One in six people feel as though their career opportunities are reduced after communicating that they want to take parental leave.1
But at Octopus, we understand that supporting employees through life events such as having children, is part of our role as an employer.
Not only do we believe in encouraging all our employees to take this time for their family, but we think becoming a parent gives you a new perspective and can power up your career.
Ruth Handcock, CEO of Octopus Investments, thinks taking time off to have children can be “a career superpower”. So, she convened a panel discussion with other parents at Octopus, to talk about their experiences and how taking leave has positively impacted their careers.
Q. What was your experience of taking parental leave?
“I was one of the first male employees to take shared parental leave at Octopus,” explains Ben Charrington, Area Sales Manager at Octopus Investments. “Initially I was worried about how it might be perceived, but I spoke to Ruth and she listened to my concerns,”
“You have to trust in the process and that the business is there to support you.”
Richard Vranch, Head of Internal Sales, agrees. He shared some of the same concerns.

**Data provided**
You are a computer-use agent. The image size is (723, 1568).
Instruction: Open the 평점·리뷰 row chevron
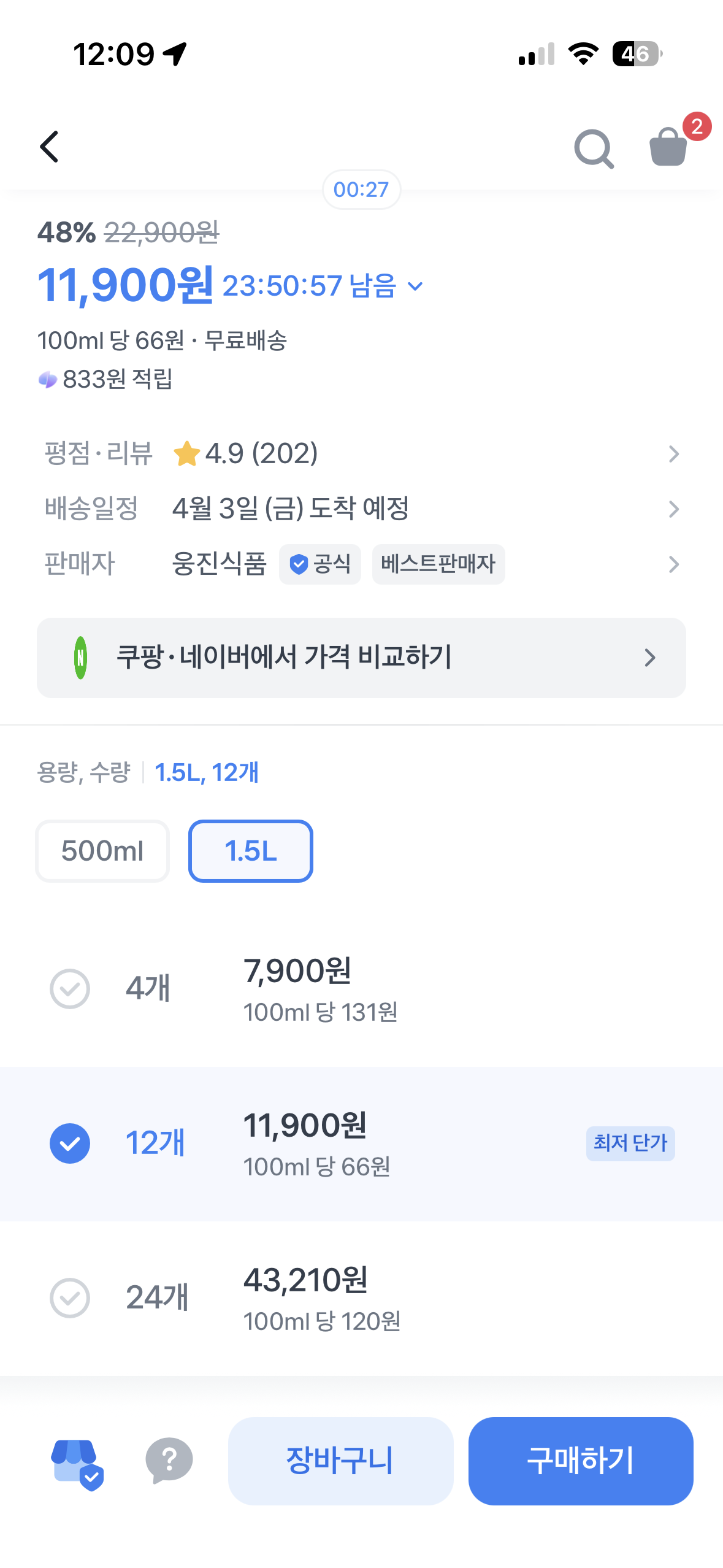pyautogui.click(x=673, y=454)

**Work to do**
(a) Rewrite the passage of the Octopus parental leave text starting with "Not only do" and going on through "impacted their careers.", putting "roundtable conversation" in place of "panel discussion".
(b) How would the Octopus parental leave text go on from its last sentence? Write the next part.
Nothing in the data is needed for what follows.

**Results by task**
(a)
Not only do we believe in encouraging all our employees to take this time for their family, but we think becoming a parent gives you a new perspective and can power up your career.
Ruth Handcock, CEO of Octopus Investments, thinks taking time off to have children can be “a career superpower”. So, she convened a roundtable conversation with other parents at Octopus, to talk about their experiences and how taking leave has positively impacted their careers.

(b)
“You really do have to trust the process. I was nervous about my role having paternity cover, because as much you want your replacement to do a good job, you want your team to be pleased about your return.”
“I had an amazing experience taking leave though. At the end of the three months, I felt as much a parent as my wife.”
“It’s definitely not time off, it’s hard work. Coming back to the office honestly felt like a holiday.”
Q. How has becoming a parent changed your outlook on work? Has it had a positive impact on your career?
“I’ll admit, at first I was really anxious about coming back. But having adapted, I love my job as much as ever,” says Sophie Ludlow, Head of Customer Team at Octopus Real Estate.
“It forced me to take much better care myself.”
“I can’t be a good mum and good at my job if I don’t look after myself. So I now make full use of all our fantastic employee wellbeing services.”
Libby Coe, who was promoted to Head of Retail Marketing shortly after returning from parental leave, also admitted to feeling overwhelmed at first.
“I was dropping balls everywhere. But a friend said to me, some of them you can afford to let fall on the floor and crack, others you can’t. It really helped me prioritise. I just had to let some things I used to work on before I left slide and focus on what really had to get done.”
“I’m also much more precious with my time too,” agrees Sophie.
“I’m only working on projects I’m really interested in and that will make a difference to my career.”
This is something that Ruth values in parental leave. There’s satisfaction in being able to start your diary from scratch when returning from parental leave. You can get rid of recurring meetings and projects you don’t need to oversee, for example.
She also feels having children can help you become a better manager.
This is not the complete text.